Equilibrium Concentration

The term 'equilibrium concentration' refers to the concentrations of reactants and products in a chemical reaction when the reaction has reached a state of balance—meaning the rate of the forward reaction equals the rate of the reverse reaction.

For a weak acid like hypochlorous acid (HClO) undergoing dissociation, we set up an equilibrium expression based on the initial concentrations and the changes it undergoes until equilibrium is established. This expression helps us to calculate the exact concentration of each species involved at equilibrium.

In our example, the initial concentration of HClO was 0.10 M, and as it dissociated, it produced equal amounts of \( H^+ \) and ClO⁻ ions. The change in concentration is denoted by 'x.' At equilibrium, the concentration of HClO decreased by x, while the concentrations of \( H^+ \) and ClO⁻ increased by x. Through this process, we were able to determine the equilibrium concentration of HClO, which turned out to be 0.0999833 M.

Acid Dissociation Constant (Ka)

The acid dissociation constant (Ka) is a quantitative measure of the strength of an acid in solution. It essentially tells us how well an acid can donate \( H^+ \) ions when in an aqueous solution. A larger \( K_a \) value indicates a stronger acid, which dissociates more completely.
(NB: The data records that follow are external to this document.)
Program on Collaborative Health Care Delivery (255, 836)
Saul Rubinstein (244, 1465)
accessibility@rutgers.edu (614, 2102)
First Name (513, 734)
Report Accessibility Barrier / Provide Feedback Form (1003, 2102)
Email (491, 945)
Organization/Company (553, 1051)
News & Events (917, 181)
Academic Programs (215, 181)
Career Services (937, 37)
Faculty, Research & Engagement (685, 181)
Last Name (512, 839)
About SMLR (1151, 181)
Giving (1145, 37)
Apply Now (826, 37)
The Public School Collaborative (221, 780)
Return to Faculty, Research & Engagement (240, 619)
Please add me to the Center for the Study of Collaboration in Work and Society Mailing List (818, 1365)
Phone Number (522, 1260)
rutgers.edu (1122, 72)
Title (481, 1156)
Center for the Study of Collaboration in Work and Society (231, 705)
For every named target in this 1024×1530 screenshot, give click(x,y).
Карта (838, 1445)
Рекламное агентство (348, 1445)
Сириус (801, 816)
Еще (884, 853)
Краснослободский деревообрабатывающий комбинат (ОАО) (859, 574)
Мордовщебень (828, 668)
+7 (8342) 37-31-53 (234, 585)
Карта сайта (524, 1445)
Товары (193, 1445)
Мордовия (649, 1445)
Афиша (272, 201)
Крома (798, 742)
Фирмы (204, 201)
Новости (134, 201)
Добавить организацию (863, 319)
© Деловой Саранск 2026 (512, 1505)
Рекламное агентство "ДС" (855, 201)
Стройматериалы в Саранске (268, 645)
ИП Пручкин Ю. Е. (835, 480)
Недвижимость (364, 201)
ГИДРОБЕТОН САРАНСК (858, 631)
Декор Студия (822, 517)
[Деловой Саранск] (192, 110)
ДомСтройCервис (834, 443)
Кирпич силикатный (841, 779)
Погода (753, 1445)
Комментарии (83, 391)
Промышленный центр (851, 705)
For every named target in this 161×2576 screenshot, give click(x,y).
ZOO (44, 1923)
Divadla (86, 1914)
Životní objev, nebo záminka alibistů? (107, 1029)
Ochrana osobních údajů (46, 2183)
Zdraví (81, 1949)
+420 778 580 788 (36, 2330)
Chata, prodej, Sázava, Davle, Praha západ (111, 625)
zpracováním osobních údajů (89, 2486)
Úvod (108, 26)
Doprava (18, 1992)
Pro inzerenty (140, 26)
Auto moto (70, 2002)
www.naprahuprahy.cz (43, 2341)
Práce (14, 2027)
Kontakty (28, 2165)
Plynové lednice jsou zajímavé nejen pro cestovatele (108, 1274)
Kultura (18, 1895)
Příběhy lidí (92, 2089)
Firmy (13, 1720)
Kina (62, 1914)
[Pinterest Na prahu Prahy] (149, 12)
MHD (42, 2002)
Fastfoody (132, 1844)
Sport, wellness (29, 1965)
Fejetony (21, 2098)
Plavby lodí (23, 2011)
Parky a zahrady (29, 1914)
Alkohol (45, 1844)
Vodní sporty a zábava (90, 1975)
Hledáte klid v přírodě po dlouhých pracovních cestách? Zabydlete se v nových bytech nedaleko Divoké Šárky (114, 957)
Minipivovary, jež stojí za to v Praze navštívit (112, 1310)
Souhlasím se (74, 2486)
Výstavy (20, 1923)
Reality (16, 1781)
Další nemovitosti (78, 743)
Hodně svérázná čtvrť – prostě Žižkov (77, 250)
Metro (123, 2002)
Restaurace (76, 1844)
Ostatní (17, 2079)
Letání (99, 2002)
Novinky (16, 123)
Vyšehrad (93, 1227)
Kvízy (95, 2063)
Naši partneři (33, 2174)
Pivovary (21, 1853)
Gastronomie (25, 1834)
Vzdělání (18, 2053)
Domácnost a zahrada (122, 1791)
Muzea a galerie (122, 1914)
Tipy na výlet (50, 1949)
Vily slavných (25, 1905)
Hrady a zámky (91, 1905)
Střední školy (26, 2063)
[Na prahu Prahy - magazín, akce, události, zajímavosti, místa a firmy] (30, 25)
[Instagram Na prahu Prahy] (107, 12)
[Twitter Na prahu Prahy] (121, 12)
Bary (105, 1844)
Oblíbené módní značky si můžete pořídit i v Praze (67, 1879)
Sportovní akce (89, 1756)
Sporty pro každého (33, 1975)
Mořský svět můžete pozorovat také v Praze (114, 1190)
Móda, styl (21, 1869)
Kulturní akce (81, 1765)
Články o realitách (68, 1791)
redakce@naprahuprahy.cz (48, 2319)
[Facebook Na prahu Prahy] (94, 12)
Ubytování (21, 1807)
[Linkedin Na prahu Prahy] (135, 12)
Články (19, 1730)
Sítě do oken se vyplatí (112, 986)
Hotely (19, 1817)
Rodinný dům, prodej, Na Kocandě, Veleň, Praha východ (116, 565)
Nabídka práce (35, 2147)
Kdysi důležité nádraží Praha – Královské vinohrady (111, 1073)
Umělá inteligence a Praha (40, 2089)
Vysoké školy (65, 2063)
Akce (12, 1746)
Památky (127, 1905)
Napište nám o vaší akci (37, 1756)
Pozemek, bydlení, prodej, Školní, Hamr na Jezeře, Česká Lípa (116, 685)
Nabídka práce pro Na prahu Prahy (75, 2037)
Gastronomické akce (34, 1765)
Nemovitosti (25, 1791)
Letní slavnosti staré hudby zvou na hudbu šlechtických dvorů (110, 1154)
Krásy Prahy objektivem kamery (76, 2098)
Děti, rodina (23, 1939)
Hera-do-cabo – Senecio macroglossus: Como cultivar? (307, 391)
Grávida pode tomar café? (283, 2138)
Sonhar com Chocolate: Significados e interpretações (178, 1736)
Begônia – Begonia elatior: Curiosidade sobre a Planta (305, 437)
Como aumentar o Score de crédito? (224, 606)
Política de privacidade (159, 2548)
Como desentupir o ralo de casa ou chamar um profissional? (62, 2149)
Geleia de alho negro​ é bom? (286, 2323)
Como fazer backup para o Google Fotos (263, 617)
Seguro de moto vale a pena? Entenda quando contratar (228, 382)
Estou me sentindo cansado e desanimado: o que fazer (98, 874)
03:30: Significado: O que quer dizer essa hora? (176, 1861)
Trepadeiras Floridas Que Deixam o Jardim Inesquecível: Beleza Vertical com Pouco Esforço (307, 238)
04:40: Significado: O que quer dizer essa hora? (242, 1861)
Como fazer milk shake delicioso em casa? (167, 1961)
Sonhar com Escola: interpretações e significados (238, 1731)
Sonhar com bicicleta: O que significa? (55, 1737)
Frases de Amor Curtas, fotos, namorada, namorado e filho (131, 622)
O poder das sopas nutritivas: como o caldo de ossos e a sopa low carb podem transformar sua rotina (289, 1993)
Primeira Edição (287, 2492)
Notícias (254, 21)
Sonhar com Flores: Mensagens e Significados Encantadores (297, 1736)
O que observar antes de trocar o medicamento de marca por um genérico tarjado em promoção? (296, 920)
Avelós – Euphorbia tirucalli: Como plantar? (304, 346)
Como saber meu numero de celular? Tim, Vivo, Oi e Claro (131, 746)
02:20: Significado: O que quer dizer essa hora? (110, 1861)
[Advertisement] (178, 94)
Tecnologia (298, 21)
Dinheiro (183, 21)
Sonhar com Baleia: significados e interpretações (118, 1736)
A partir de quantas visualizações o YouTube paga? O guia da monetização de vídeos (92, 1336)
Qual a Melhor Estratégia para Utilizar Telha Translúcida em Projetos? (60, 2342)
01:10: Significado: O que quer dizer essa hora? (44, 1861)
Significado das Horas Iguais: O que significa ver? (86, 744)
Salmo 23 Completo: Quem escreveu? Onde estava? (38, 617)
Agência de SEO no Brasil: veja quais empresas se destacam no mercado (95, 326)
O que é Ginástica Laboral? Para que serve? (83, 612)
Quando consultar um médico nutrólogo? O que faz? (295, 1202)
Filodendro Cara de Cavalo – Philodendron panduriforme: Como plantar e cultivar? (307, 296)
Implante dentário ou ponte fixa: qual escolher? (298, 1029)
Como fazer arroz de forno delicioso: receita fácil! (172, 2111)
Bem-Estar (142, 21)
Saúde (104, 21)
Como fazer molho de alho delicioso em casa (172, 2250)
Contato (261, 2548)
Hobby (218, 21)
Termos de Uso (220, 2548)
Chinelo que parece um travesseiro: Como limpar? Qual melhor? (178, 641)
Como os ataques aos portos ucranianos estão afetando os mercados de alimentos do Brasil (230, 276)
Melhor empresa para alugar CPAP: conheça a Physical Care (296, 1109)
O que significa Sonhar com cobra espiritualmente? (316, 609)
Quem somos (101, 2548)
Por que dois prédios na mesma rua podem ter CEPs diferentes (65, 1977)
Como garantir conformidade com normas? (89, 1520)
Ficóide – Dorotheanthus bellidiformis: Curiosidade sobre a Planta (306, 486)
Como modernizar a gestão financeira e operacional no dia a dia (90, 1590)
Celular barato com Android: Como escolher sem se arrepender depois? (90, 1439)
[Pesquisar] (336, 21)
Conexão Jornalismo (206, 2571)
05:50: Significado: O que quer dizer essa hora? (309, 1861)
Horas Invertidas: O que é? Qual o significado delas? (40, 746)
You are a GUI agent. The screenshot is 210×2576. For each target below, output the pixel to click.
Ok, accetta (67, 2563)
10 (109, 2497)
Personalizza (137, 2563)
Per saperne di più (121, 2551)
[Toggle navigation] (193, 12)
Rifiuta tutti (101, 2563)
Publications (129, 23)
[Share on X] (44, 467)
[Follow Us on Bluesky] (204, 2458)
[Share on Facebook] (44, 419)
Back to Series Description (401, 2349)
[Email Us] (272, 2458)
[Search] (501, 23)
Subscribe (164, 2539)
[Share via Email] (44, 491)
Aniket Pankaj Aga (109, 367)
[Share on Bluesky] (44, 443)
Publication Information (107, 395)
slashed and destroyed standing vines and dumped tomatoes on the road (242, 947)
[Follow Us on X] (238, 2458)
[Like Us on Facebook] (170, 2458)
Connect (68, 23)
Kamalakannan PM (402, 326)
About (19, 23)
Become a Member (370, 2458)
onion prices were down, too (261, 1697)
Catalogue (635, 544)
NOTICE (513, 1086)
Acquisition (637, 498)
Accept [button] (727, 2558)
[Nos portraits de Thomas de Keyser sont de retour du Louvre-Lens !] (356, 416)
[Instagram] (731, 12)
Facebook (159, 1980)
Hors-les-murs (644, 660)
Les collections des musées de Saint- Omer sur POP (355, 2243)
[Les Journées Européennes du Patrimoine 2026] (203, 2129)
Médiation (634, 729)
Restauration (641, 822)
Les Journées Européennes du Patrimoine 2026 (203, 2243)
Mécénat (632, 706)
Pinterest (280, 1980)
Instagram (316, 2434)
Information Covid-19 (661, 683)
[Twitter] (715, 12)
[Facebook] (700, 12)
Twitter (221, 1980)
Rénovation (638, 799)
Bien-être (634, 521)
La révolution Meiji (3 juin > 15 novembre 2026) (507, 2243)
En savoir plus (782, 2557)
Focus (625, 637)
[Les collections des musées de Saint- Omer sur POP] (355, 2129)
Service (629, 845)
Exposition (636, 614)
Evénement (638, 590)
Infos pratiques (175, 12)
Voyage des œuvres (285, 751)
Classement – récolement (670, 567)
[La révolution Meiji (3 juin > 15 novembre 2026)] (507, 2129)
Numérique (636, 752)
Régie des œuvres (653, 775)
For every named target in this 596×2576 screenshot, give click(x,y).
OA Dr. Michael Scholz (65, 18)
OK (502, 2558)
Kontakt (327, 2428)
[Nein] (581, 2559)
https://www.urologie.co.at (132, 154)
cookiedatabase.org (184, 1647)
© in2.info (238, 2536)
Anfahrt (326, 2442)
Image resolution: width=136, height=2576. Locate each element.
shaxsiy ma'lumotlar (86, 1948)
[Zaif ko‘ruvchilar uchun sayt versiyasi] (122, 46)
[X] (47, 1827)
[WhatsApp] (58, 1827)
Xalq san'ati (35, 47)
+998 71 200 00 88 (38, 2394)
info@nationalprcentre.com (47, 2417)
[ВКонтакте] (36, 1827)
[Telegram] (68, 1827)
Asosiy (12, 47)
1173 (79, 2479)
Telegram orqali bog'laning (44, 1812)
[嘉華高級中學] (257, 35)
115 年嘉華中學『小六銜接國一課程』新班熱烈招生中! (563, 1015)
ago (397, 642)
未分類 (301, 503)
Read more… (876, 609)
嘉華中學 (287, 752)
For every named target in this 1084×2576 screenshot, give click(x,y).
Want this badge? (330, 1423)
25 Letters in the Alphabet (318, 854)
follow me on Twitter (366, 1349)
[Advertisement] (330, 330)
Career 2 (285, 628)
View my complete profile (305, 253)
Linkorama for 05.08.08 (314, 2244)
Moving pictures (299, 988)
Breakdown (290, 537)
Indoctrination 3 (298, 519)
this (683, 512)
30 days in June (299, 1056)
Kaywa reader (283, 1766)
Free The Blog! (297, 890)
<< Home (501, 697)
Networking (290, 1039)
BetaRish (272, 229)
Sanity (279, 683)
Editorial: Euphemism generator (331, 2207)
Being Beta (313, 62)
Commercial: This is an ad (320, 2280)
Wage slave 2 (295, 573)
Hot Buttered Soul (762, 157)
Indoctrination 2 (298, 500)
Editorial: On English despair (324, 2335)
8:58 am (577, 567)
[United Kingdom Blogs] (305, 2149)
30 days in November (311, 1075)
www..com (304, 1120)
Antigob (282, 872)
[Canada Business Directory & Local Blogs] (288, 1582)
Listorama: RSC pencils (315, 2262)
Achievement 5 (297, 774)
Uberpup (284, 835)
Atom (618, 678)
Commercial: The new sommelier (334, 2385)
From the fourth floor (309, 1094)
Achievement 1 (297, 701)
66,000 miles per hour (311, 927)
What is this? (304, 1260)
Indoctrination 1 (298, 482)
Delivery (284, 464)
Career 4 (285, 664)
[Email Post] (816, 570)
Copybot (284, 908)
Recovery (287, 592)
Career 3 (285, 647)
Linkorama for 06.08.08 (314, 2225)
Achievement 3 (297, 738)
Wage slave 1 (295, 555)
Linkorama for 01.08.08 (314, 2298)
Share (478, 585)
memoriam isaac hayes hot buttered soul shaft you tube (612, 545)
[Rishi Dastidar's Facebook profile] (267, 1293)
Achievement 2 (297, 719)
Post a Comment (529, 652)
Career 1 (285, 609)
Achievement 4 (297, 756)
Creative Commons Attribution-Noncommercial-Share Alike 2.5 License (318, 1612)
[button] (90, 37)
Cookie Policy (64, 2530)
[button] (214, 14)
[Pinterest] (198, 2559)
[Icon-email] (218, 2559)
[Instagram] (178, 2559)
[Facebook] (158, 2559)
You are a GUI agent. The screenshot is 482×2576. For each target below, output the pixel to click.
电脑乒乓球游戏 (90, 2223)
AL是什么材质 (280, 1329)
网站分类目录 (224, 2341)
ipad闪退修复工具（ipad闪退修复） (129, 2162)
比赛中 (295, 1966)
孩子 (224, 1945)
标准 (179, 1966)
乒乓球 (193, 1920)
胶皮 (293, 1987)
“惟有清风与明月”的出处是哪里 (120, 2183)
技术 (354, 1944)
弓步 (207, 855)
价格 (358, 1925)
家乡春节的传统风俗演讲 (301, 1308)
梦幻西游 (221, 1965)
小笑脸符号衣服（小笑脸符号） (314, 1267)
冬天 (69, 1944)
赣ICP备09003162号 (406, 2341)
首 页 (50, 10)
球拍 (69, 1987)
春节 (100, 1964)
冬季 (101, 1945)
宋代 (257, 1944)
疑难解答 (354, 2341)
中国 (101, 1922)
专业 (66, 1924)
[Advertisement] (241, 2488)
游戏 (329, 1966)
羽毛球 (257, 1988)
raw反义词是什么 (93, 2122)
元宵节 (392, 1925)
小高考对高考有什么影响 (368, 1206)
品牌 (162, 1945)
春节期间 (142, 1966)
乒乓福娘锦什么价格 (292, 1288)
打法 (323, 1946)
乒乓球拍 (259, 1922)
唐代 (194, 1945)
The \( K_a \) is defined by the equilibrium concentrations of the reactants and products for the dissociation reaction of the acid. The general expression for \( K_a \) is: \[ K_a =\frac{[H^+][A^-]}{[HA]} \] where \( [HA] \) is the concentration of the undissociated acid and \( [H^+] \) and \( [A^-] \) are the concentrations of the dissociated ions.

Employing the value of \( K_a \) for hypochlorous acid and the established equilibrium concentrations, we are able to solve for x, which in turn allowed us to calculate both the pH and the equilibrium concentration of HClO. Given \( K_a = 2.8 \times 10^{-8} \) for HClO, we see that it is a relatively weak acid as it only partially dissociates in water, a conclusion supported by its \( K_a \) value.